With regard to juridical conditions, what is certain is that the move towards a federal structure of government of the multitudes of Europe cannot cease to be the central aim in this constituent phase. We are supporters of a constituent power that creates a federation in Europe. We are supporters of laying the foundations and setting the aim of a federal order that gathers, mobilizes and consolidates the civil, economic and moral interests of the citizens of each of the States, in a community of Europeans that also recognizes the European citizenship of citizens of second and third category, that is, the migrants who are EU and non-EU citizens. We know that to “federalize” is difficult because, in the current phase, it requires the destruction of the oligarchies of the European government and therefore those of the parties of each of the countries of the Union. But the federation can construct itself despite these obstacles if we remember that we are dealing not only with a matter of a unity of States, of different political-economic configurations, but that it is the process within which a new history of Europe (beyond the wars of the past) and the virtues of those who today can be capable (of a wealth of cognitive labor and of care labor, productive of economic and civil innovation) are revealed.

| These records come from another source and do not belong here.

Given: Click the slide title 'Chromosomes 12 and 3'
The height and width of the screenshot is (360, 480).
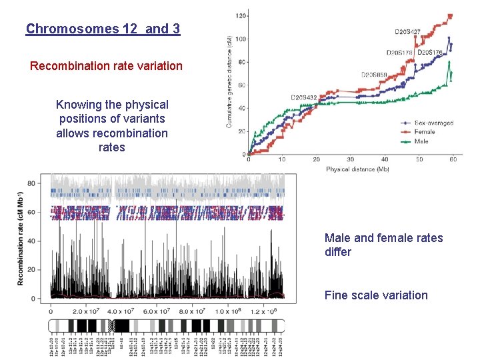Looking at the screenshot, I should click(x=103, y=29).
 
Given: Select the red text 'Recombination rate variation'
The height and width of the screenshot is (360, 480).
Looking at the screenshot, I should click(x=106, y=66).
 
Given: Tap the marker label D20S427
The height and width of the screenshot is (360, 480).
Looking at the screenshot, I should click(x=407, y=31).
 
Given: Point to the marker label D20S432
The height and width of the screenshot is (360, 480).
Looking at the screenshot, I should click(x=304, y=97).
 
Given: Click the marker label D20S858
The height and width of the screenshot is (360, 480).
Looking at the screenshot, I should click(x=375, y=75).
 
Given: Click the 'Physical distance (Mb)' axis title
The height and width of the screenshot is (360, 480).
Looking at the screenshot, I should click(x=357, y=169).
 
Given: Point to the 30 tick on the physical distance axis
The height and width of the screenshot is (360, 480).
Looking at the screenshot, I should click(x=351, y=160).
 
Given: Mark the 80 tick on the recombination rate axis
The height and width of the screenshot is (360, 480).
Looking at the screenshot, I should click(x=31, y=183).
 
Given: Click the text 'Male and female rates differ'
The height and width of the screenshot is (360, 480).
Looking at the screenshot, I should click(x=383, y=245).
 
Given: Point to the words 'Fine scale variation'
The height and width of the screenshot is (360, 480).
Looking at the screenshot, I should click(x=376, y=295).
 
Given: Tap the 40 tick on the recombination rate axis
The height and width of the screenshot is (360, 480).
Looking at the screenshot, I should click(x=31, y=241).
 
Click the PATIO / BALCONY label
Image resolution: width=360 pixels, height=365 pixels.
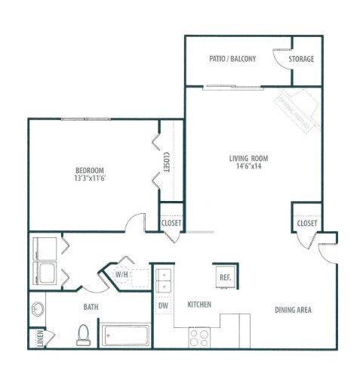tap(232, 59)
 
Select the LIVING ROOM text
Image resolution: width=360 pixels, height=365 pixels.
tap(248, 158)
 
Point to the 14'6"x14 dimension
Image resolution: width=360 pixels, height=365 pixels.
tap(248, 168)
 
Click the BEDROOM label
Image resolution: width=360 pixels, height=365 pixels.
tap(89, 170)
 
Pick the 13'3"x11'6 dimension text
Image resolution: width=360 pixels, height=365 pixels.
tap(89, 180)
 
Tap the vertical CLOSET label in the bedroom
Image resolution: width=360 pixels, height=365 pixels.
tap(166, 163)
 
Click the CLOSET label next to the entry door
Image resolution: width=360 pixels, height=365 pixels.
tap(306, 224)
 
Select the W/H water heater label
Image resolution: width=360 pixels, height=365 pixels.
tap(122, 274)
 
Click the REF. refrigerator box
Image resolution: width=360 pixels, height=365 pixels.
tap(225, 277)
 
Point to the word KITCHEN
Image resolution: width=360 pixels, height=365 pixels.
tap(199, 305)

But above all we must insist on the fact that, based on the degree the political and social struggles, the new class struggles, the social organization of work and the capitalist extraction of wealth have attained, European unity and federalism cannot create an untouchable juridical machine that reproduces the current class differences. It cannot be the game in which everything changes in order for nobody to change, as was the case in the European transitions from Fascism to democracy in the postwar eras as well as in the 80s in the Spanish transición. We want a constitution that demands, from above, a governance of liberties; from below, from the multitudes, an exercise of egalitarian management in production and in the redistribution of wealth. In recent years we have watched the formation of new democratic constitutions in Latin America that combine the pluralism of the subjects with very effective dispositives of economic reform, and which created new social solidarities animated by an irresistible sense of equality. It is not a matter of imitating these experiences or discussing their success. It is a matter of creating and promoting a democratic dynamic that is capable of winning in the field of a federal constitution based in the common. It is a matter of spreading and putting into practice a capacity of constructing social political enterprises that combine liberty and wealth. It is a matter of definitively eliminating any sense of threatening identity, which (always) produces nothing but nationalisms or suicide democracies in their oligarchic kind of reproduction. It is a matter of constructing a just and united Europe. Unfortunately, there is no alternative. The democratic eruptions of the multitudes in Greece, in Spain and later the success of Syriza and the hope of Podemos are, from this perspective, no more than a beginning, an occasion to seize with courage and intelligence.